It’s a universally acknowledged truth that childhood summers last forever, and a more heartbreaking reality that, as we age, summers start to come and go in seconds. As an ode to the never-ending summers of their youth, Clodagh Crowe (art director at Gardening Australia Junior) and her husband Nick refurbished a seventies beach house in the area she spent her holidays as a child – and they’re renting it out so you can tap into the magic too.
Named after the retro ice blocks that – along with childhood summers – one day began to vanish, Sunny Buoy is a retro haven in a sleepy beach town buried deep in the Murramarang National Park. And while the location alone – minutes from the beach, on a quiet road surrounded by gum trees – could take this three-bedroom house to the top of any family’s NSW holiday hit list, it’s the house itself that makes a stay here special.
As a designer for ABC Kids, Crowe has spent years creating settings that inspire a sense of play – spaces that speak to the child within us all. And at Sunny Buoy, she’s done exactly that: it’s a house that will hold you in holiday mode, and immediately re-set you to a state of easeful play.
“It’s not quite a time machine, more of a coastal mid century filter,” Crowe explains.
From the outside, you’ll notice a seventies shell, and a colourful wave of paint that curls around the garage. Through the front door, you’ll be struck instantly by the aesthetic: a step back in time into a fiasco of vintage finds. The first floor is an overt ode to the Sunny Buoy ethos: a sprawling rumpus room with a colourful corner sofa laden with mismatched vintage cushions, and a ping pong room with a full-sized table and walls lined with vintage tennis racquets. Entering on this floor, you’re immediately invited to play – it’s impossible to go about the business of unpacking, or any other serious holiday activities – without first smashing out a few rounds of ping pong, and exploring the groaning bookcases for a holiday read.

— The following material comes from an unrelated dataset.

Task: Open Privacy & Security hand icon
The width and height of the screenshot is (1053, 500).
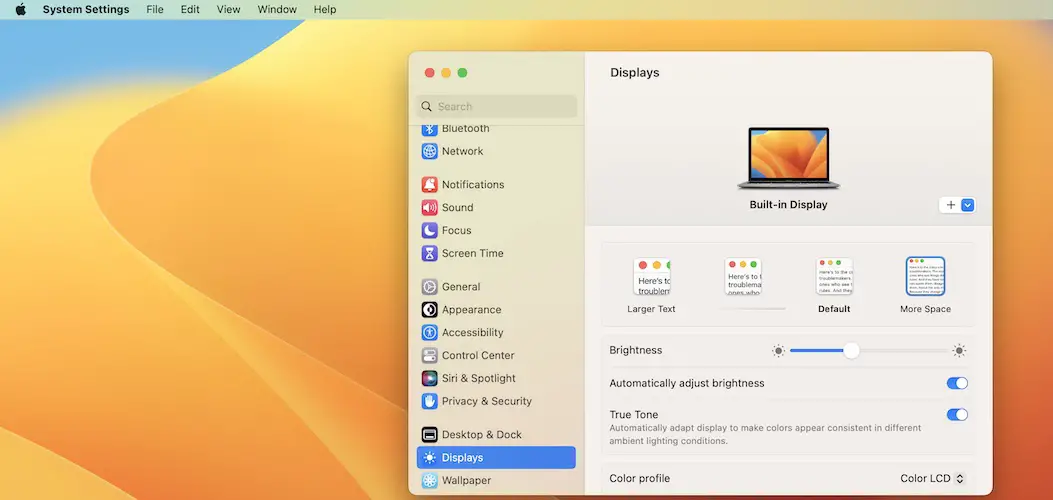Action: 429,401
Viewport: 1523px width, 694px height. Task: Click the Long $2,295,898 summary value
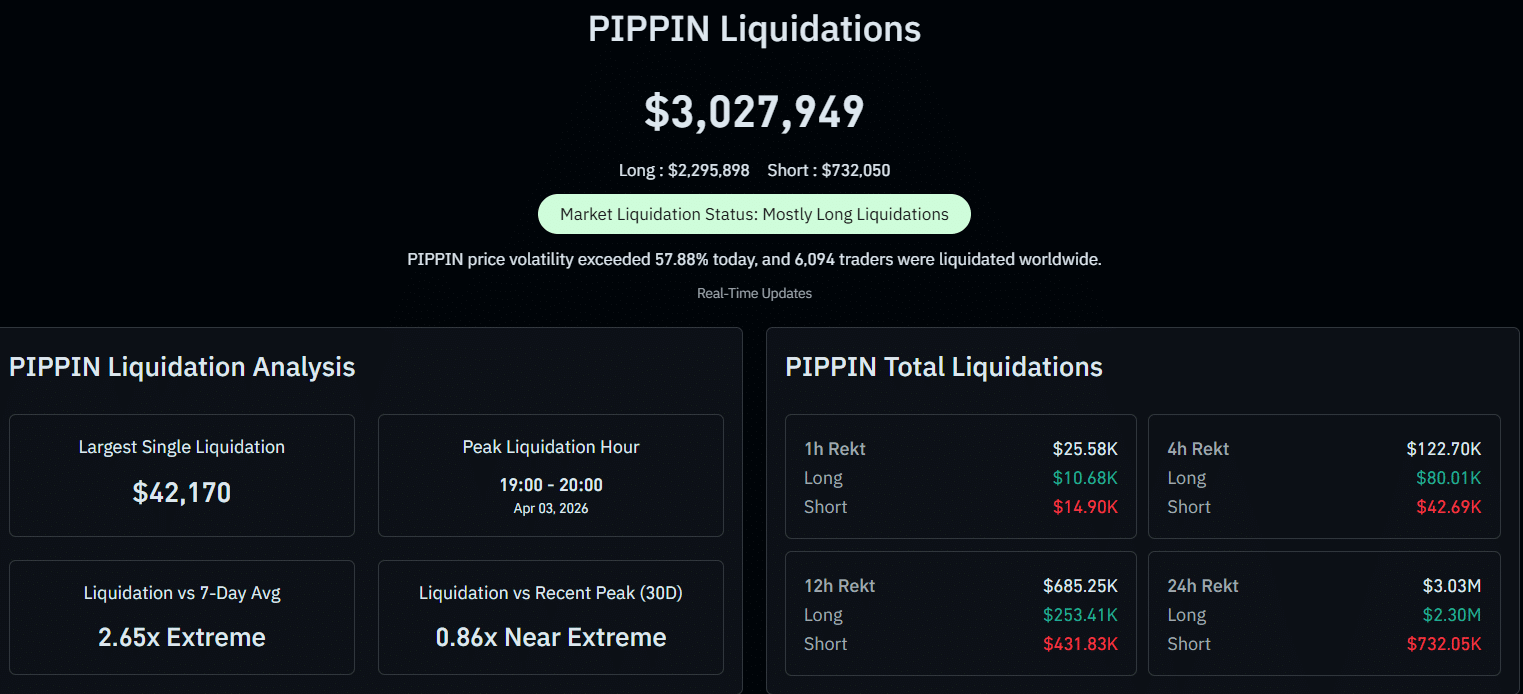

Sunny Buoy is the kind of house that calls at your curiosity – every shift of the sunlight will allow you to discover a new corner to explore. Along with the vintage artwork, the colourful ceramics that fill the cupboards and line the walls are all op shop finds that Clodagh and Nick have discovered over the years. “Nick has a knack of unearthing pretty fab ceramics at op shops – we are kind of competitive about it. The big fish platters on the walls gained me some points,” Clodagh explains.
Spread across three floors, the house is at once expansive and intimate: open plan, but with enough cosy corners to hide away with a book until you decide it’s time to join the game of Finska unfolding in the garden.
We arrived late on a Wednesday night – having left Sydney after work on the day before a public holiday – and fell into deep, post-journey sleeps after the obligatory arrival ping-pong match.
The first morning unfolded at a dreamlike pace – we drank tea and journalled, bathed in the morning light that pours through the windows, filtered to tangerine through the stripy orange curtains. Leaving the house was slow and unessential, but we managed it to explore the nearby beaches. We returned to the house for lunch, and after an hour or so of reading in the sun, we walked back to the coastline and picked a path along the rocky outcrop to the very south of South Durras beach, curling up to a dramatic headland. We walked through the National Park to Emily Miller Beach – an entirely deserted bay looking out onto sparkling ocean. We walked back home through the late afternoon sun, past kangaroos grazing lazily between the trees. That night – after one final swim at the beach by the house, as the setting sun turned the sky to powder pink – we lit the fire and fell asleep before the embers.
We woke earlier on that second morning, and after coffee in the sunshine, headed for North Durras beach – a long stretch of sand and sparkly, slightly sharky water a short drive through the National Park.
We spent the rest of the day working, filling the table on the deck with laptops and taking a mid-morning break for pancakes in the sunshine. If, on a summer's day in the early 2000s, I’d dared to dream what it might be like to be an adult, this is what my fantasy would look like – through the eternally optimistic lens of a child oh holiday.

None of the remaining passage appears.